Held at the venue of Tokyo's renowned Nippon Budokan, the event hosted 64 different idol groups. As idol units tend not to stray too far away from color coded and gaudy outfits, it might be hard for even the most enthusiastic idol fan to pick out their favorite group from afar. Unless, of course, you are a fan of CY8ER, an idol unit from Nagoya who decided to come to their fan's hug event wearing haphazard hazmat gear, gloves, and gas masks.

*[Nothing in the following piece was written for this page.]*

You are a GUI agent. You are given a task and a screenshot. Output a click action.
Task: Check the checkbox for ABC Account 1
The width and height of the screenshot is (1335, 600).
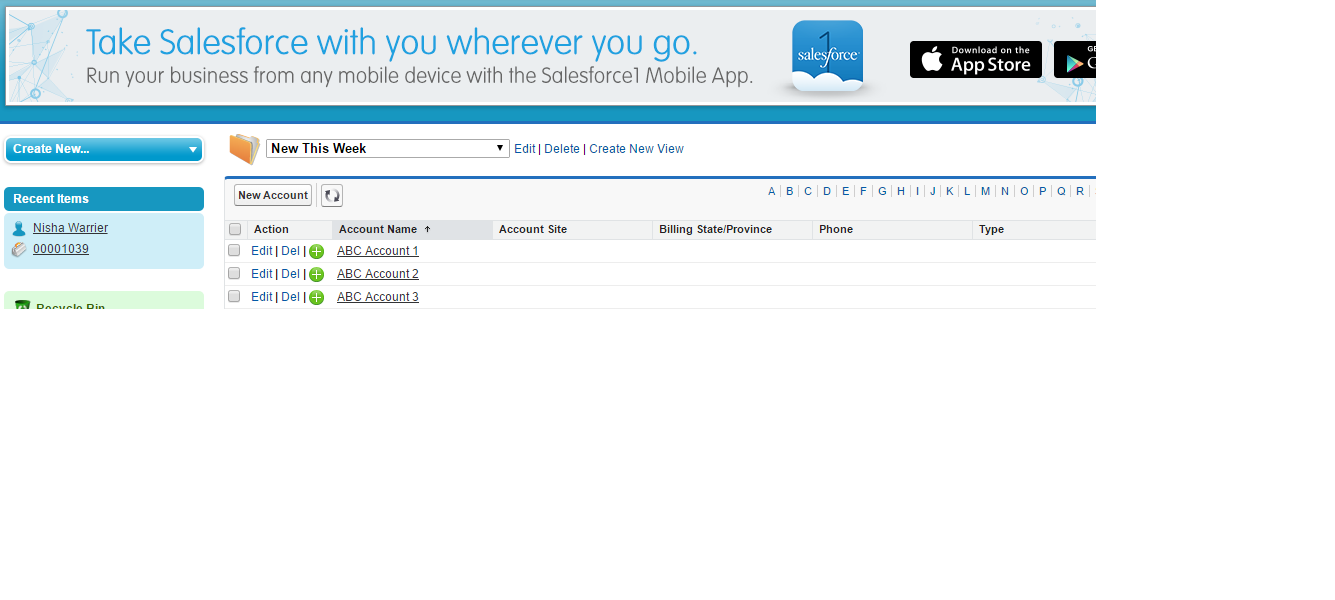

You've probably assumed that the point here is to keep CY8ER's members unsullied from the dirty and sweaty hands of their otaku groupies, which has definitely been the initial reaction on the internet. Of course, that would be a rather cruel message to send to your fans, but not necessarily an unwelcome one. The protective suits seem to tie into the very specific rules of the hug event--which dictate that after paying 100 yen (2000 yen if you want a signed picture thrown in) for a hug, fans must face away from the idols and wait to be hugged from behind, without actually touching the idols themselves! If that sounds odd to you, you can observe the process in photos and the video below.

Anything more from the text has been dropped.